# [TASK DIRECTIONS]
Copy exactly the lines of the material below that run from the one containing "The height and width of the screenshot is (768, 1366)." through the one containing "Viewport: 640px width, 368px height.". Copy no other lines.

# [EXERCISE DATA]
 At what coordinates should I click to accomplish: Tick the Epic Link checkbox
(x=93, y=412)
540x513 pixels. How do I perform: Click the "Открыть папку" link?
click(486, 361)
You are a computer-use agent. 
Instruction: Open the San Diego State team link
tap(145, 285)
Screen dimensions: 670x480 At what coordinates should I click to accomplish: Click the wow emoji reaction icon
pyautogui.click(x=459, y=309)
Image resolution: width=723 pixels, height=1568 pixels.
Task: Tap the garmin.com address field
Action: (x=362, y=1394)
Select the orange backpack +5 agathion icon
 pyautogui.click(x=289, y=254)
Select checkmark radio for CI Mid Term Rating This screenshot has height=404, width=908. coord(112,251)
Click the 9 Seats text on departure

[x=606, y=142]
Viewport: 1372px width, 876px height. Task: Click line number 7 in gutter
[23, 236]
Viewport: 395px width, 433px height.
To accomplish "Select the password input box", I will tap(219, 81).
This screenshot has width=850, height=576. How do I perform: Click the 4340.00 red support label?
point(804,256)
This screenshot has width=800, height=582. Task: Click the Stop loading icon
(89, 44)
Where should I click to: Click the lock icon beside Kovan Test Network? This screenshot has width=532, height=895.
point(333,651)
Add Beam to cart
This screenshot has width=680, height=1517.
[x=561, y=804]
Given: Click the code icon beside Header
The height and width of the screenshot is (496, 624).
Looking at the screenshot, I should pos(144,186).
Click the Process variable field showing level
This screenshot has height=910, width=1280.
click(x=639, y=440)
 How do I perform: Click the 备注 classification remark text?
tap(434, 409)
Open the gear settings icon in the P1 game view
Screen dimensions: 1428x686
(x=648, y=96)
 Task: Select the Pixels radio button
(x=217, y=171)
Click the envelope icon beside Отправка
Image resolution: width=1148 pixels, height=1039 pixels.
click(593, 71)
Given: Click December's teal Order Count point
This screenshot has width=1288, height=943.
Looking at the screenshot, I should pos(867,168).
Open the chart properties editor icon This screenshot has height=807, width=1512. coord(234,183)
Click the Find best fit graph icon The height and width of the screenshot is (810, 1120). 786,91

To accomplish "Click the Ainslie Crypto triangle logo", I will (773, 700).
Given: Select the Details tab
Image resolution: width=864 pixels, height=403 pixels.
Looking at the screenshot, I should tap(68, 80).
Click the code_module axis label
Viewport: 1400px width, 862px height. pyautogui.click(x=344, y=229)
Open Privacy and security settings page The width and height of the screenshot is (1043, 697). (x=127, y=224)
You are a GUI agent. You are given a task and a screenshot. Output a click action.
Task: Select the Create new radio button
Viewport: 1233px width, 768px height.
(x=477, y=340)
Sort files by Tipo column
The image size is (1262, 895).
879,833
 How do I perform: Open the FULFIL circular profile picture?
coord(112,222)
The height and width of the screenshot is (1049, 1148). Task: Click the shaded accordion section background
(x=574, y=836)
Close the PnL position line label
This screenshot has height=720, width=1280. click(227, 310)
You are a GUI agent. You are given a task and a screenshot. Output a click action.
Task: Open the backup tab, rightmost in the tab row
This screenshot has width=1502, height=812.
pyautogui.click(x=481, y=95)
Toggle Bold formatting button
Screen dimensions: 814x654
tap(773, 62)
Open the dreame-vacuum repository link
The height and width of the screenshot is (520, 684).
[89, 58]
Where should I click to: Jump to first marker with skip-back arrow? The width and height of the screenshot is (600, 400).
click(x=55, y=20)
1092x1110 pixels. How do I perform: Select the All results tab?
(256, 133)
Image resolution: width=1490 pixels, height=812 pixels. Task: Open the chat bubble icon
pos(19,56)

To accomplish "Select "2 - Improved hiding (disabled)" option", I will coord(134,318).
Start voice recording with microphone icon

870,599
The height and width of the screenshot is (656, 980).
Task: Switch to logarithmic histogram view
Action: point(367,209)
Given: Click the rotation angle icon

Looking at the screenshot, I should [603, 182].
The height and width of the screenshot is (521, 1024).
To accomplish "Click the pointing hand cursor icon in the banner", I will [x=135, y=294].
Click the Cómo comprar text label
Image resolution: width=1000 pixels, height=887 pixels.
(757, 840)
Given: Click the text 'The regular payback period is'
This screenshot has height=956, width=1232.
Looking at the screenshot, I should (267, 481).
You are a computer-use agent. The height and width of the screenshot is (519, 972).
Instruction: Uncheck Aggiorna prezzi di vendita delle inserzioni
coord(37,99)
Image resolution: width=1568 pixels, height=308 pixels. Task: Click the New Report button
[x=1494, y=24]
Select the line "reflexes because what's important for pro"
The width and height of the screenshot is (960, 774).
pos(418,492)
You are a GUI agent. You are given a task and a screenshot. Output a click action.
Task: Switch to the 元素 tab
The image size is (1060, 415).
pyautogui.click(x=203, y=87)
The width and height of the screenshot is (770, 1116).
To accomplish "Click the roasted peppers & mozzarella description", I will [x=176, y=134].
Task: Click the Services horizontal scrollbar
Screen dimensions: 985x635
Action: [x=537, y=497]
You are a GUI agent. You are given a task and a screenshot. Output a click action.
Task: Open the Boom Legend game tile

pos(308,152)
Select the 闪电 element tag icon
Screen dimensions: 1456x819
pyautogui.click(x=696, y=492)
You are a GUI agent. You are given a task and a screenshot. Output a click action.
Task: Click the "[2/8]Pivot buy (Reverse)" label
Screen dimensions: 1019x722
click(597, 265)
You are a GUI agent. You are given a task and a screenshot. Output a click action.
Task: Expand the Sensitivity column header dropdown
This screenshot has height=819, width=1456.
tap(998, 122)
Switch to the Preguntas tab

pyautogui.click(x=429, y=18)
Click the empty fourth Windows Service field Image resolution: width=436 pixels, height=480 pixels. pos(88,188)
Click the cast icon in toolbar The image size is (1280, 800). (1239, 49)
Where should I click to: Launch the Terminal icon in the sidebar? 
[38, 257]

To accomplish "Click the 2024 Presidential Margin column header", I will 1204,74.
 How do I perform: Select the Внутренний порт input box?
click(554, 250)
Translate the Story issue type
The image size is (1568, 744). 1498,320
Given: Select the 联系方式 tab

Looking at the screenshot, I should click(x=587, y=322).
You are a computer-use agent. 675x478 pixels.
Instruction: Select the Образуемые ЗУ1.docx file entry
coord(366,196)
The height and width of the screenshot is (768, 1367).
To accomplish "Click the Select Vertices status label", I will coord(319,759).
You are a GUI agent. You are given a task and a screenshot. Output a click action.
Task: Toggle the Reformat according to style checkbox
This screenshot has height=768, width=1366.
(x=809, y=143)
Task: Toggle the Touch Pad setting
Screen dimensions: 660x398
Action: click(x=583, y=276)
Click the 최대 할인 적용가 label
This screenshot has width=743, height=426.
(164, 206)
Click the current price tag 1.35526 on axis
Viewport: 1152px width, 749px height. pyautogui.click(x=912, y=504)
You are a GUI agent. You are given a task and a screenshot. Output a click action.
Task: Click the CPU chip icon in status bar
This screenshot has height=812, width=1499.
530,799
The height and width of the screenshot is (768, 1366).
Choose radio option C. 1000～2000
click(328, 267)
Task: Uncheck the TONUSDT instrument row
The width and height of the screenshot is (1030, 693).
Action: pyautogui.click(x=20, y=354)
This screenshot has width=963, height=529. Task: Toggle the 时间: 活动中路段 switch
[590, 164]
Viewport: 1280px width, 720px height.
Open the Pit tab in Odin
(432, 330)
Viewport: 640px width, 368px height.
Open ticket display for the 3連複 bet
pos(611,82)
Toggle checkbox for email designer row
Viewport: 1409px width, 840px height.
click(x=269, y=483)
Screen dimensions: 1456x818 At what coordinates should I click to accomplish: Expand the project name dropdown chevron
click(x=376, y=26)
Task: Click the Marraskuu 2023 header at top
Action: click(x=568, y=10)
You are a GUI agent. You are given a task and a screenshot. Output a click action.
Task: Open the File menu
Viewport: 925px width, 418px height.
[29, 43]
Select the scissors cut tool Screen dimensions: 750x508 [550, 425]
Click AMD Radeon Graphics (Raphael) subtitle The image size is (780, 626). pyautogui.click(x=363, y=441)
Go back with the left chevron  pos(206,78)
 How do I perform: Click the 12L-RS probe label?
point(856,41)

# [YOUR SOLUTION]
The height and width of the screenshot is (768, 1366).
Choose radio option C. 1000～2000
click(328, 267)
Task: Uncheck the TONUSDT instrument row
The width and height of the screenshot is (1030, 693).
Action: pyautogui.click(x=20, y=354)
This screenshot has width=963, height=529. Task: Toggle the 时间: 活动中路段 switch
[590, 164]
Viewport: 1280px width, 720px height.
Open the Pit tab in Odin
(432, 330)
Viewport: 640px width, 368px height.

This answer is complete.